4. La synapse neuromusculaire déclenche la contraction. L'arrivée des potentiels d'action dans la terminaison du motoneurone provoque l'entrée d'ions calcium et l'exocytose de vésicules d'acétylcholine. Le neurotransmetteur diffuse dans la fente synaptique et se fixe sur des récepteurs de la fibre musculaire : le message est alors codé en concentration de neurotransmetteur. Il naît un potentiel d'action musculaire qui se propage, ouvre des canaux calciques, libère du calcium du réticulum sarcoplasmique et déclenche le glissement des filaments d'actine et de myosine, aux dépens de l'ATP : le muscle se contracte. Le curare, poison de flèches, bloque les récepteurs de l'acétylcholine : la commande nerveuse est intacte, mais le muscle reste paralysé, ce qui démontre le rôle de cette synapse. Bilan : du cortex moteur à la fibre musculaire, une chaîne de neurones et de synapses transmet en quelques dizaines de millisecondes un ordre précis, gradué et adapté à la situation.

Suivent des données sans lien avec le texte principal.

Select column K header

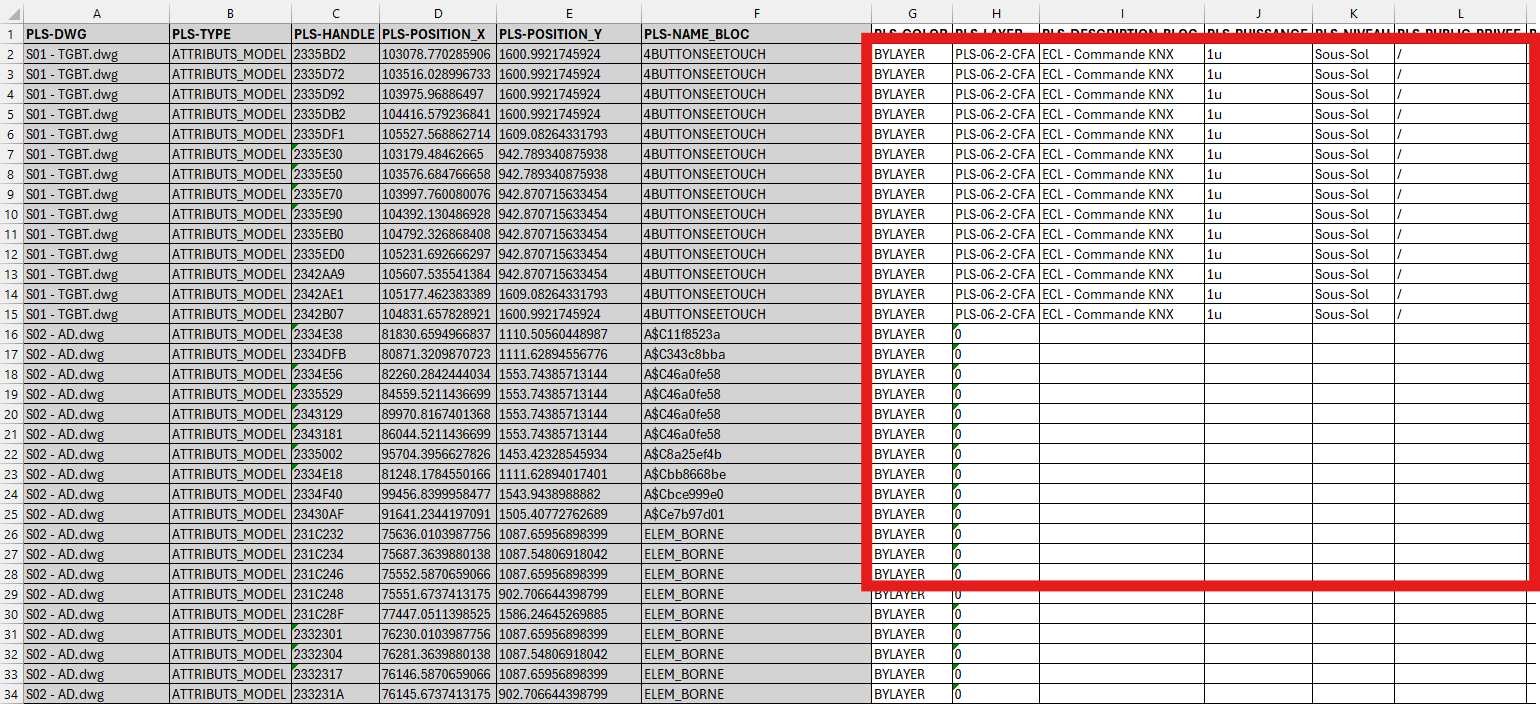[1353, 14]
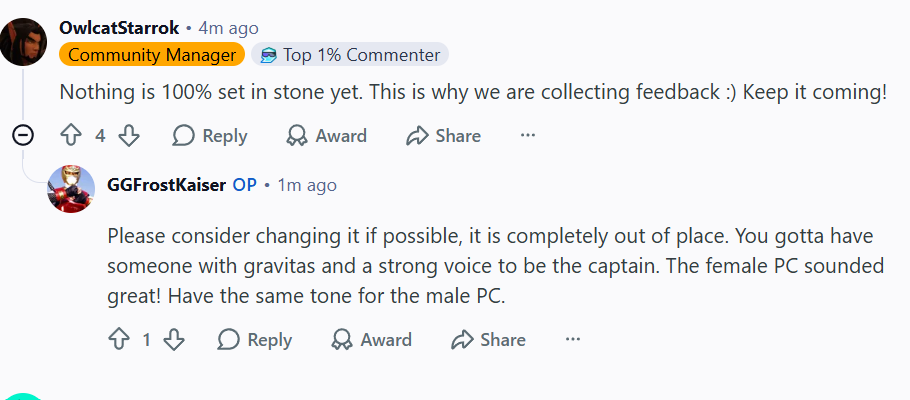
Task: Reply to GGFrostKaiser's comment
Action: (255, 340)
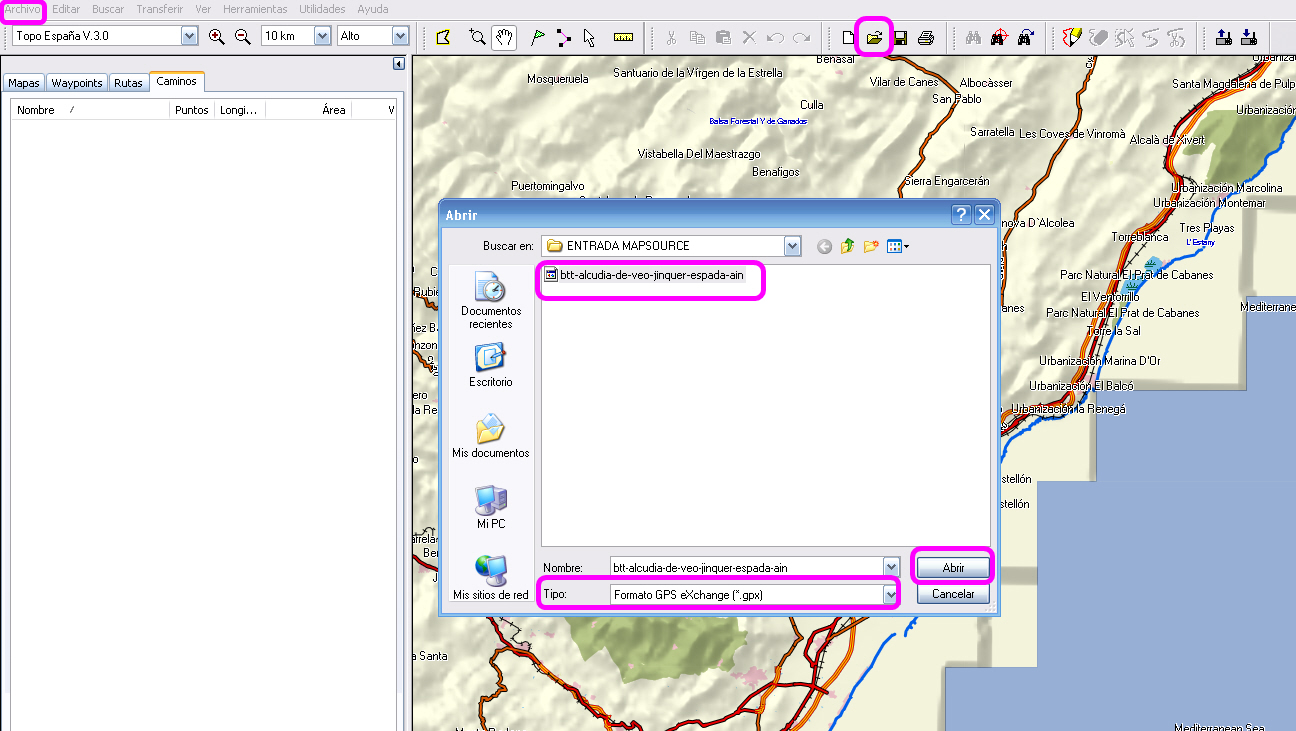Image resolution: width=1296 pixels, height=731 pixels.
Task: Send data to the GPS device
Action: [1223, 37]
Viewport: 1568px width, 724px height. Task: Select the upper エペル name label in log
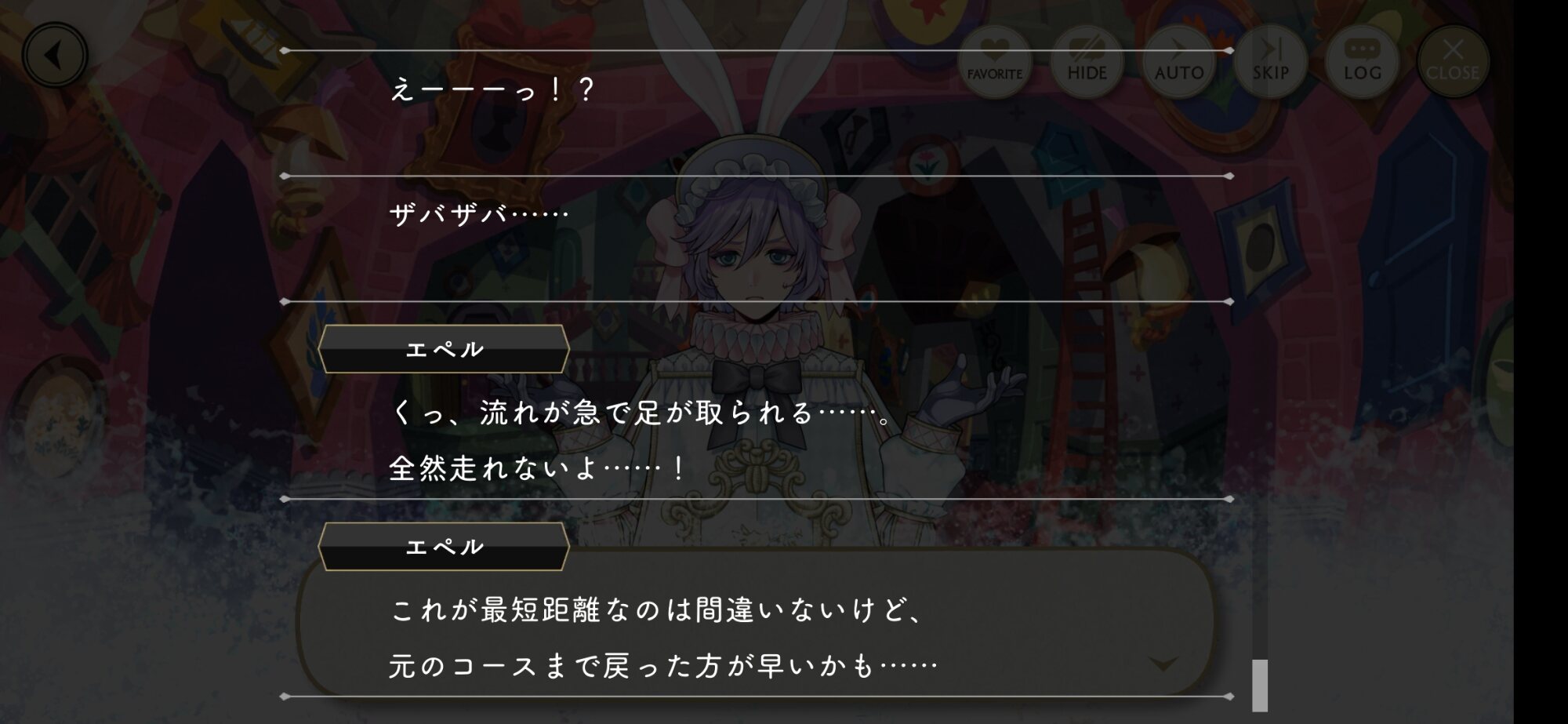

III. L'intégration des réponses : une fuite efficace, soutenue, puis un retour à l'équilibre

1. Une réponse hormonale plus lente qui soutient l'effort. L'hypothalamus, tissu nerveux, est aussi une glande : sous l'effet du stress, ses neurones sécrètent la CRH, neurohormone qui stimule la libération d'ACTH par l'hypophyse ; l'ACTH provoque la sécrétion de cortisol par la corticosurrénale. C'est l'axe hypothalamo-hypophyso-corticosurrénalien. Les mêmes dosages montrent que le cortisol sanguin n'atteint son maximum que vingt à trente minutes après le stimulus, bien après l'adrénaline : les deux hormones sont libérées de façon différenciée dans le temps. Le cortisol favorise la mobilisation du glucose (synthèse hépatique, épargne par les autres tissus) et inhibe des fonctions non urgentes (digestion, système immunitaire) : il prolonge l'apport d'énergie aux muscles si la fuite dure. Une hypophysectomie supprime cette réponse, l'injection d'ACTH la rétablit.

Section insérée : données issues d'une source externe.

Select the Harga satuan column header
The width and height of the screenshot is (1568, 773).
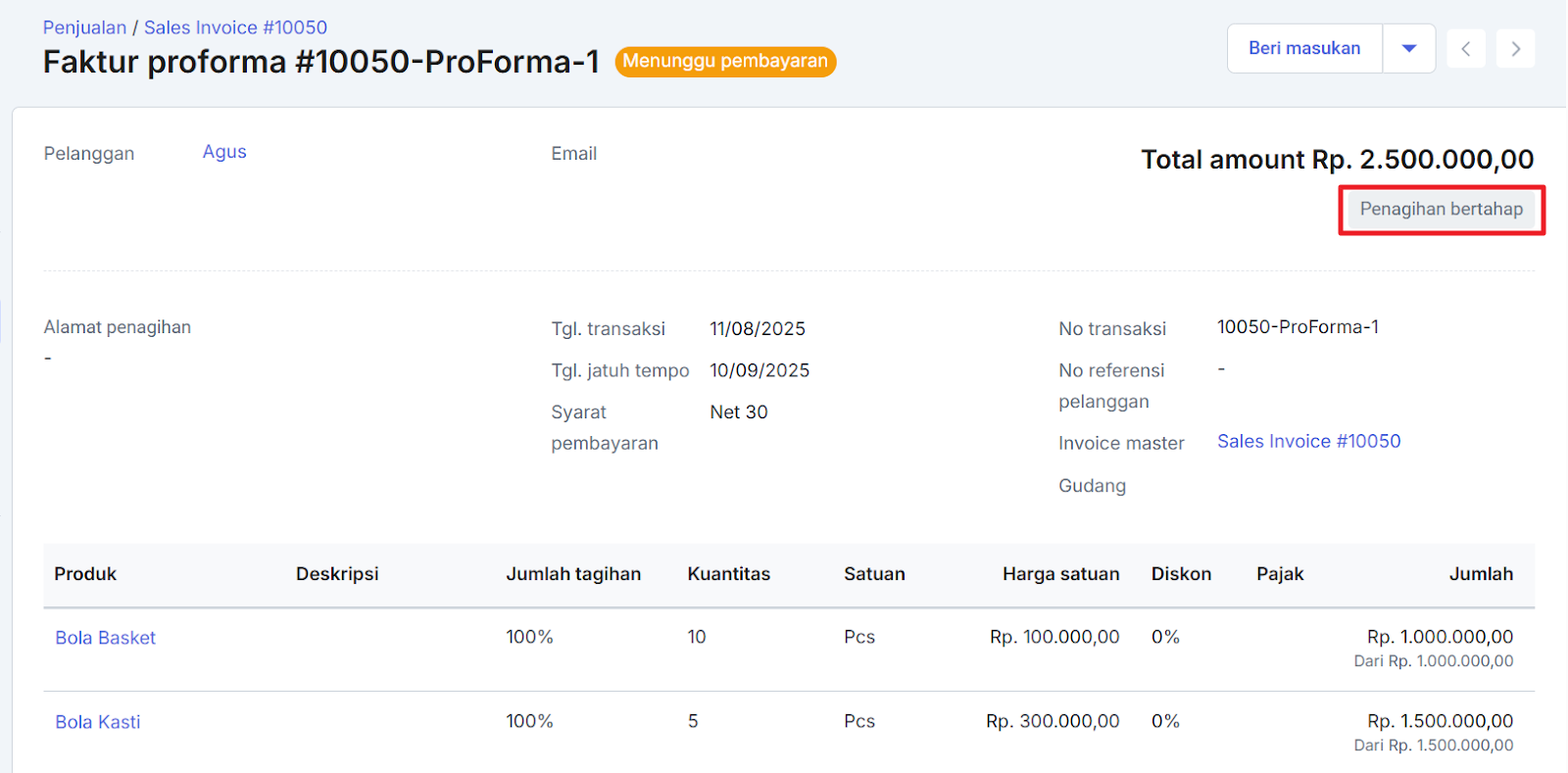click(x=1060, y=574)
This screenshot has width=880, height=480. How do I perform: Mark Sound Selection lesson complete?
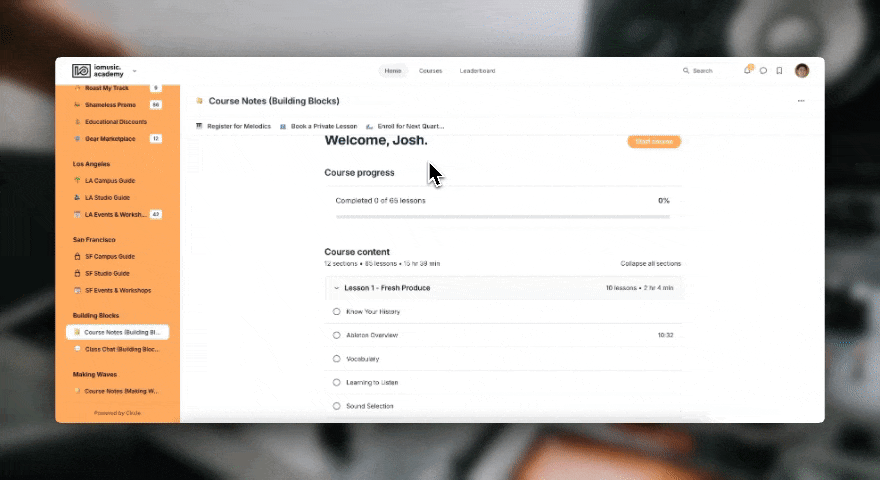tap(337, 406)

2. Une boucle de régulation qui ramène l'organisme à son état initial. Le cortisol exerce en retour un rétrocontrôle négatif sur l'hypothalamus et l'hypophyse : il freine la sécrétion de CRH et d'ACTH. L'administration d'un analogue du cortisol (la dexaméthasone) fait chuter l'ACTH, preuve de ce rétrocontrôle. Ainsi, une fois le danger écarté, la production de cortisol s'éteint d'elle-même, le système parasympathique ralentit le cœur, et l'organisme retrouve des conditions de fonctionnement durables : c'est la résilience du système. Le stress aigu est donc une réponse normale, transitoire et réversible.

3. Un système complexe et perfectible. Les systèmes nerveux, endocrinien et immunitaire interagissent au sein d'un système complexe : le nerveux déclenche, l'hormonal amplifie et prolonge, et pendant la course le bulbe rachidien ajuste par les nerfs sympathiques le débit sanguin et la ventilation aux besoins des muscles. C'est cette coordination qui fait l'adaptabilité de l'organisme. Grâce à la plasticité cérébrale, la répétition (entraînement, exercices d'évacuation) renforce les synapses des circuits utilisés : la fuite devient plus rapide et plus sûre.

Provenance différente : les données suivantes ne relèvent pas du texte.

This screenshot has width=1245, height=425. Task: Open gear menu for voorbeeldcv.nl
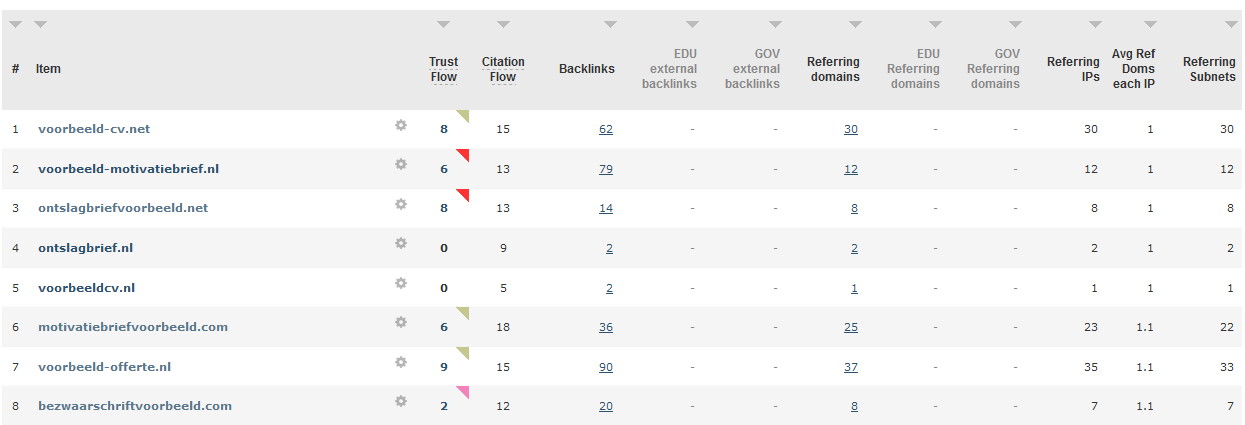401,283
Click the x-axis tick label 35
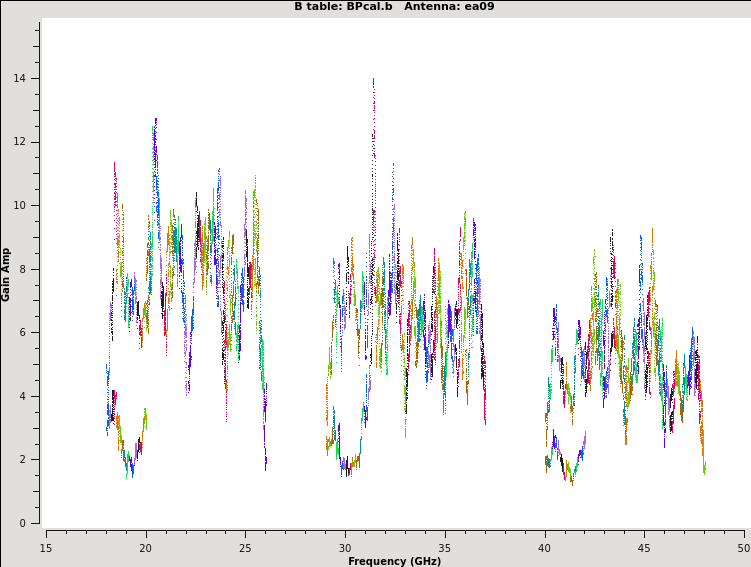This screenshot has height=567, width=751. click(445, 548)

Schéma-bilan : les deux voies par lesquelles le système nerveux rend la fuite efficace – la réaction de stress (voie nerveuse rapide puis voie hormonale) et la commande du mouvement volontaire.

Conclusion

La fuite efficace résulte de l'action coordonnée du système nerveux à deux niveaux. D'une part, le système limbique, l'hypothalamus et le système sympathique déclenchent en quelques secondes la libération d'adrénaline, puis, par l'axe hypothalamo-hypophyso-corticosurrénalien, celle du cortisol : cœur, ventilation et glycémie sont ajustés pour fournir aux muscles le dioxygène et le glucose de l'effort. D'autre part, le cortex moteur, les faisceaux descendants, les motoneurones et la synapse neuromusculaire transmettent aux muscles un ordre rapide, gradué et précis. Le rétrocontrôle négatif du cortisol garantit le retour à l'équilibre : le stress aigu est une réponse adaptative et réversible. Mais si les agents stresseurs sont trop intenses ou durables, le cortisol reste élevé et ce même système se dérègle : le stress chronique, ses effets sur l'amygdale, l'hippocampe et le cortex préfrontal, et les moyens, médicamenteux ou non, d'y faire face en sont l'autre versant.